Regarding regulatory monitoring of the project, amendments to protocols can only be implemented after approval, except if an amendment and respective consent form provide information; and a change for greater safety of participants, administrative changes or no impact on the design of the research project. In this case, both can be implemented immediately and their approvals will follow the regular flow.

“On average, ANVISA takes 120 days to provide an opinion. In cases where a study will be conducted in Brazil by a multinational industry, having been validated by a regulatory agency such as the FDA (Food and Drug Administration) or EMA (European Medicines Agency), or another agency in a highly regulated country, ANVISA has a 90-day period to provide an opinion. "If the Agency does not meet this deadline, it may result in tacit authorization of the research project”, explains Camille Rodrigues, managing partner at Inovatie Serviços em Saúde, a consultancy responsible for projects in Clinical Research and Medical Affairs.
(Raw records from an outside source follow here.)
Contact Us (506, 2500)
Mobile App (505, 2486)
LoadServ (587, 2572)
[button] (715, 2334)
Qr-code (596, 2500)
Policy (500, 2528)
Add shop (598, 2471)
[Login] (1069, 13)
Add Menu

Difficulties in approving studies in Brazil

In Camille's opinion, double approval (two in the ethical body – CEP/CONEP – and one in the regulatory body – ANVISA) is an issue that certainly impacts the approval deadlines for studies in the country, causing them to take longer than what is practiced in other countries. In Brazil, the approval process can take 90 to 150 days or even longer for more complex projects, while in some countries it takes ten days, with an average of four to six weeks.

“There is no doubt about Brazil’s potential for conducting studies, thanks to its large population, capable research centers with high expertise, and extensive experience with research projects. Our main challenges to enhance the country´s competitiveness are the lengthy approval times for clinical research and the mandatory supply of post-study medication.”

There is a bill, authored by former senator Ana Amélia, from Rio Grande do Sul, that has been under consideration in the National Congress since 2017. This bill aims to simplify the study approval process, reducing the time and steps involved. Additionally, the bill limits the supply of post-study medication to five years or until it is incorporated into the Unified Health System (SUS). Currently, the project is being expedited and is awaiting a vote in the National Congress.